● **Data in this exercise**:
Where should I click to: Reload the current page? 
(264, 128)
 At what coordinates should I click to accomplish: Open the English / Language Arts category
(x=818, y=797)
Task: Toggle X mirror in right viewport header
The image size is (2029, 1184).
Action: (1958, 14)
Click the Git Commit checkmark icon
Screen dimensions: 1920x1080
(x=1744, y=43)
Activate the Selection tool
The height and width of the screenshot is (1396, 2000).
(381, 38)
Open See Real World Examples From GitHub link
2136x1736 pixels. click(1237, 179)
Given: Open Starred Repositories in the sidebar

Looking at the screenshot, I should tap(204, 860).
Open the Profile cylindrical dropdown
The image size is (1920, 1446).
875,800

● **Your objective**:
Give back the entire listing with every word intact.

● **Written answer**:
Where should I click to: Reload the current page? 
(264, 128)
 At what coordinates should I click to accomplish: Open the English / Language Arts category
(x=818, y=797)
Task: Toggle X mirror in right viewport header
The image size is (2029, 1184).
Action: (1958, 14)
Click the Git Commit checkmark icon
Screen dimensions: 1920x1080
(x=1744, y=43)
Activate the Selection tool
The height and width of the screenshot is (1396, 2000).
(381, 38)
Open See Real World Examples From GitHub link
2136x1736 pixels. click(1237, 179)
Given: Open Starred Repositories in the sidebar

Looking at the screenshot, I should tap(204, 860).
Open the Profile cylindrical dropdown
The image size is (1920, 1446).
875,800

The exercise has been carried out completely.